Thursday 22 January 2009

Hitchens isn't sorry that George W. Bush was President

My friends, allow me to direct you to the latest piece by that always excellent champion of truth, Christopher Hitchens at Slate.com (Why I’m not sorry that George W. Bush beat Al Gore and John Kerry, January 19 2009). On the eve of the inauguration of the candidate for whom he voted he skewers, with typical intellectual honesty, the lie that the world would necessarily have been a better place had either of Dubya’s opponents beaten him.

Unmoved by the current tidal wave of hatred directed towards the former President, Hitchens begins:

“…on the last day of his presidency, I want to say why I still do not wish that Al Gore had beaten George W. Bush in 2000 or that John Kerry had emerged the victor in 2004.

“We are never invited to ask ourselves [in Oliver Stone’s W.] what would have happened if the Democrats had been in power that fall. But it might be worth speculating for a second. The Effective Death Penalty and Anti-Terrorism Act, rushed through both Houses by Bill Clinton after the relative pin prick of the Oklahoma City bombing, was correctly described by the American Civil Liberties Union as the worst possible setback for the cause of citizens' rights. Given that precedent and multiplying it for the sake of proportion, I think we can be pretty sure that wiretapping and water-boarding would have become household words, perhaps even more quickly than they did, and that we might even have heard a few more liberal defenses of the practice. I don't know if Gore-Lieberman would have thought of using Guantanamo Bay, but that, of course, raises the interesting question—now to be faced by a new administration—of where exactly you do keep such actually or potentially dangerous customers, especially since you are not supposed to "rendition" them.
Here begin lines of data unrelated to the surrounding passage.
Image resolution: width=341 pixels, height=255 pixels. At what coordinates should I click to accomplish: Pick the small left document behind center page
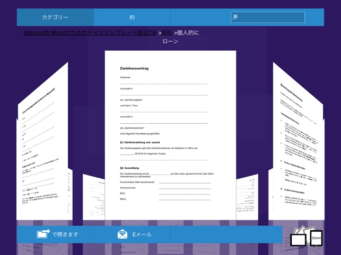(93, 197)
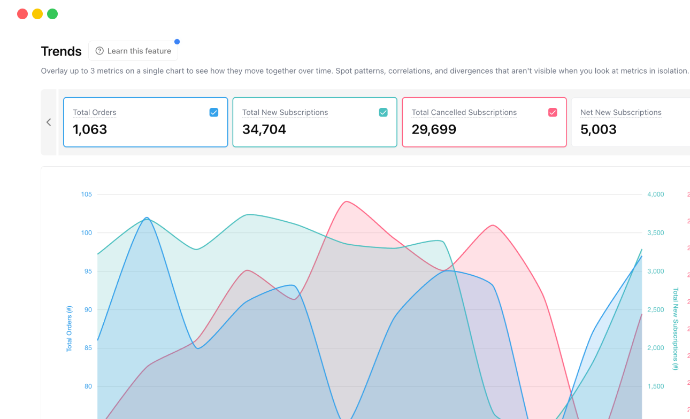
Task: Collapse the metric cards using the left chevron
Action: point(49,122)
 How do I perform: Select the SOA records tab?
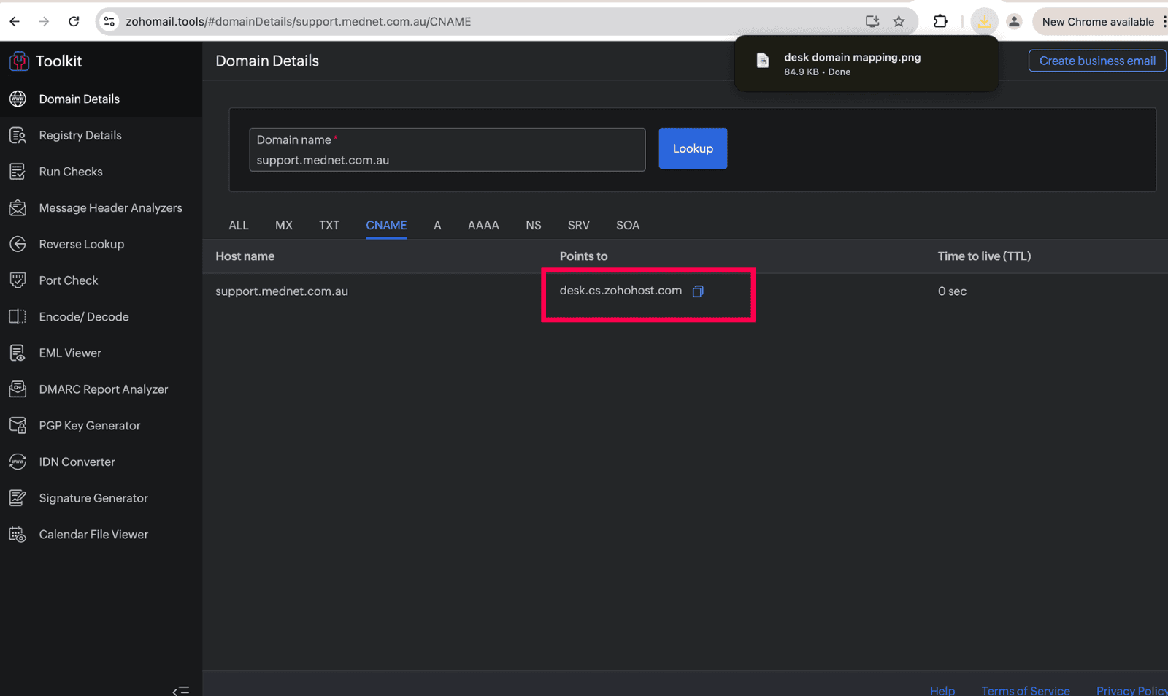(x=627, y=225)
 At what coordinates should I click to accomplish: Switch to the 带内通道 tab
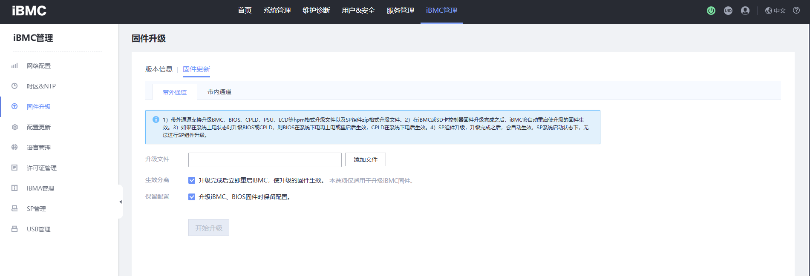coord(219,92)
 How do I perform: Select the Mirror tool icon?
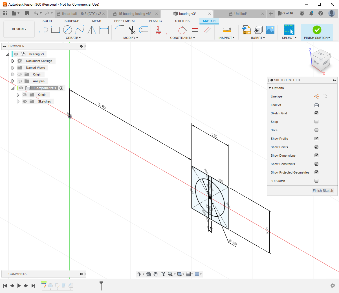pos(92,30)
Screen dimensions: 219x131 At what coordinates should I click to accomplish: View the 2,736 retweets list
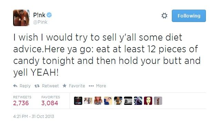click(21, 103)
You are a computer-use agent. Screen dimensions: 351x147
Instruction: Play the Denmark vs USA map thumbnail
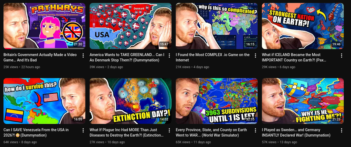coord(130,26)
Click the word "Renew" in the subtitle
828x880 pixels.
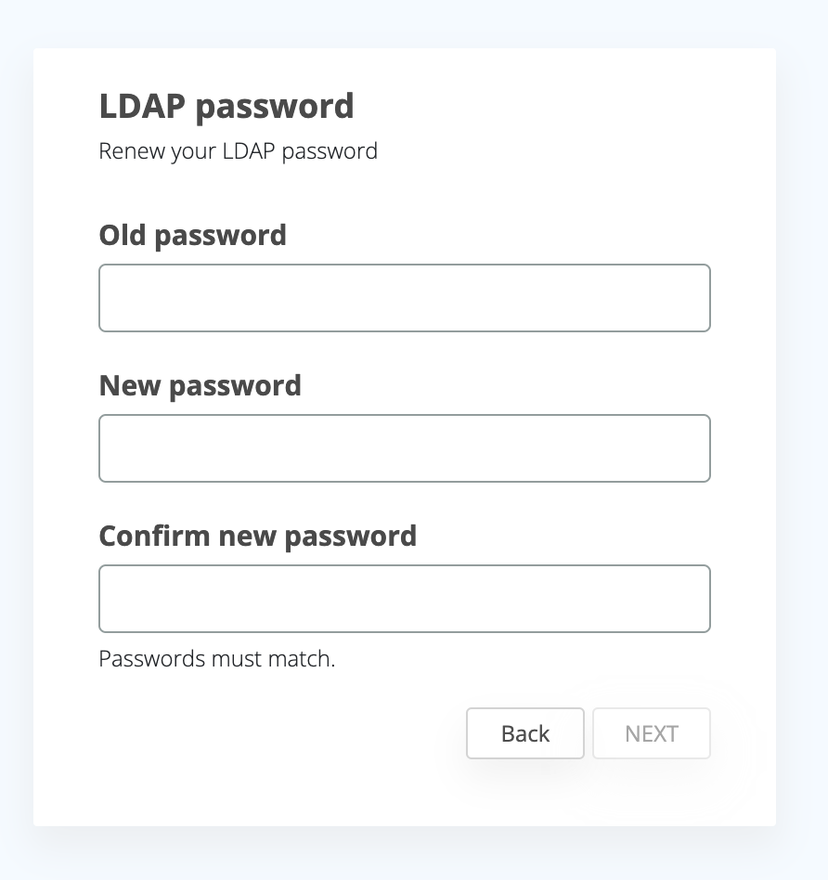point(131,150)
There would have been a nasty prison somewhere or a lot of prisoners un-taken on the battlefield, you can depend on that.

“We might have avoided the Iraq war, even though both Bill Clinton and Al Gore had repeatedly and publicly said that another and conclusive round with Saddam Hussein was, given his flagrant defiance of all the relevant U.N. resolutions, unavoidably in our future. And the inconvenient downside to avoiding the Iraq intervention is that a choke point of the world economy would still be controlled by a psychopathic crime family that kept a staff of WMD experts on hand and that paid for jihadist suicide bombers around the region. In his farewell interviews, President Bush hasn't been able to find much to say for himself on this point, but I think it's a certainty that historians will not conclude that the removal of Saddam Hussein was something that the international community ought to have postponed any further. (Indeed, if there is a disgrace, it is that previous administrations left the responsibility undischarged.)

“…And the collapse of our financial system has its roots in a long-ago attempt, not disgraceful in and of itself, to put home ownership within reach even of the least affluent. So the old question "compared to what?" does not allow too much glibness.”
The general thrust of the lack of his regret is that nobody can say, hand on heart, things would have been better without Bush. It’s not intended as an actual defence, merely an appeal for honesty when those reviewing his record take it as Gospel truth that the alternatives would have been better. Why does he want such honesty (other than for its own sake)? He concludes:

"Inescapable as it is, "compared to what?" isn't much of a defense. And nor has this column been intended exactly as a defense, either. It's just that there's an element of hubris in all this current hope-mongering and that I am beginning to be a little bit afraid to think of what Wednesday morning will feel like."